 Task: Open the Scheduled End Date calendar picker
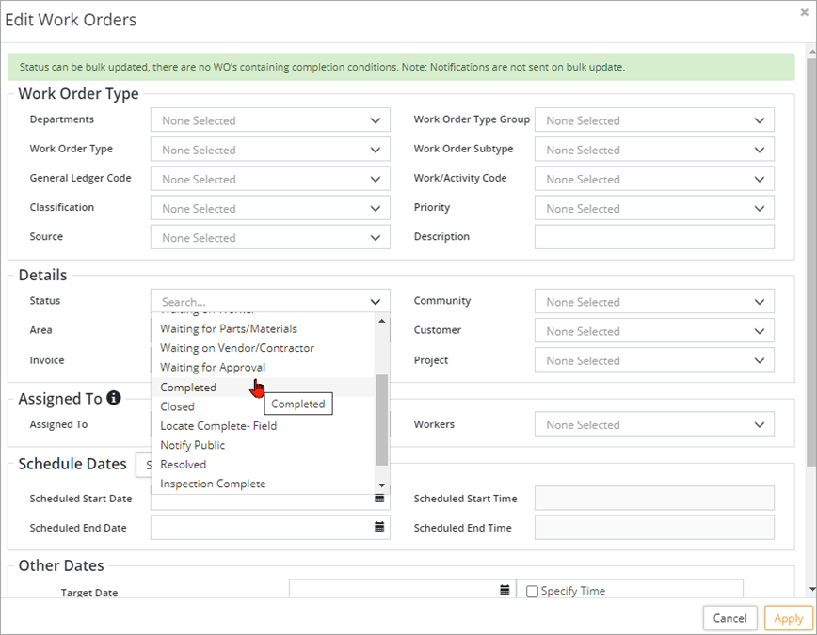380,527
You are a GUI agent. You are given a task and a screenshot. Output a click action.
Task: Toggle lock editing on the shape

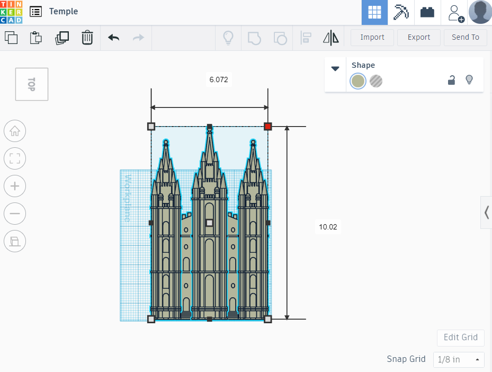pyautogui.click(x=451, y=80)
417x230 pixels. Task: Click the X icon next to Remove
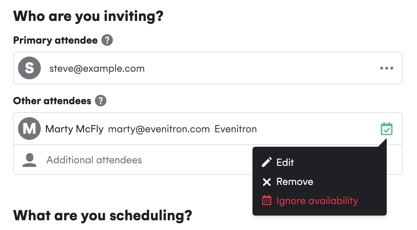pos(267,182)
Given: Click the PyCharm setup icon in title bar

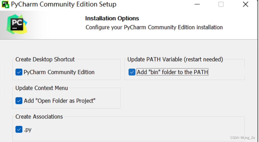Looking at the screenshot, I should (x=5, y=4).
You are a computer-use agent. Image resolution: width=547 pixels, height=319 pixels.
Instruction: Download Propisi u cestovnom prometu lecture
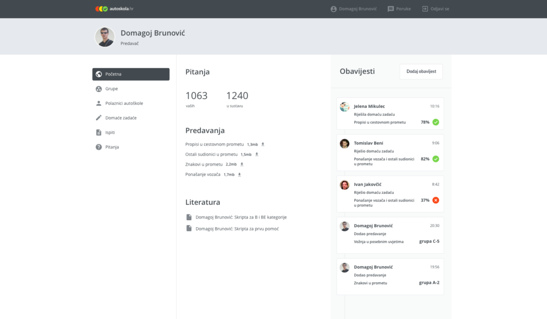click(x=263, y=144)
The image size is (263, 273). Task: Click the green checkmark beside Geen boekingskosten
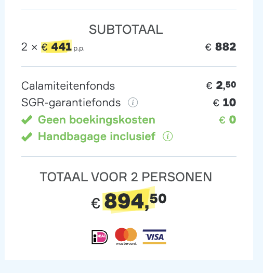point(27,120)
========================
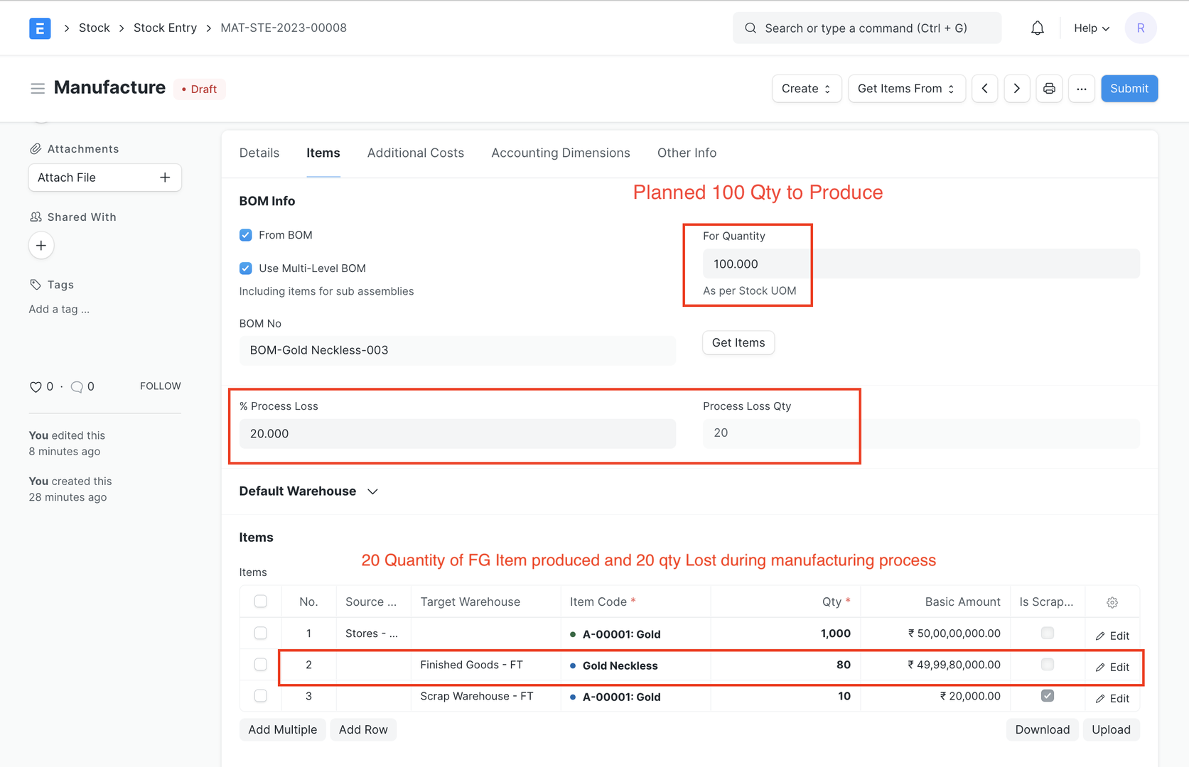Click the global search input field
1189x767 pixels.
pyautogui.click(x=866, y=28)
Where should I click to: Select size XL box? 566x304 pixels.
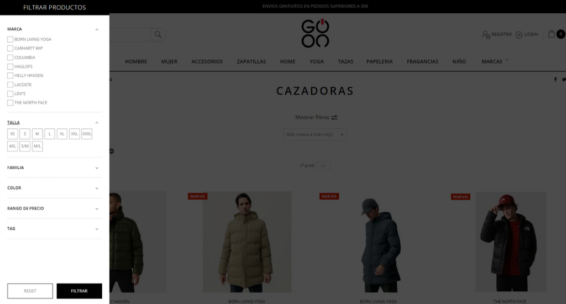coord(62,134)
========================
▸ **Exercise aim**:
Duplicate everything from the line containing "Where should I" down to the line containing "coord(62,134)" in the data above, with both of those lines included, and leave the pictures out of your answer.

▸ **Reply**:
Where should I click to: Select size XL box? 566x304 pixels.
coord(62,134)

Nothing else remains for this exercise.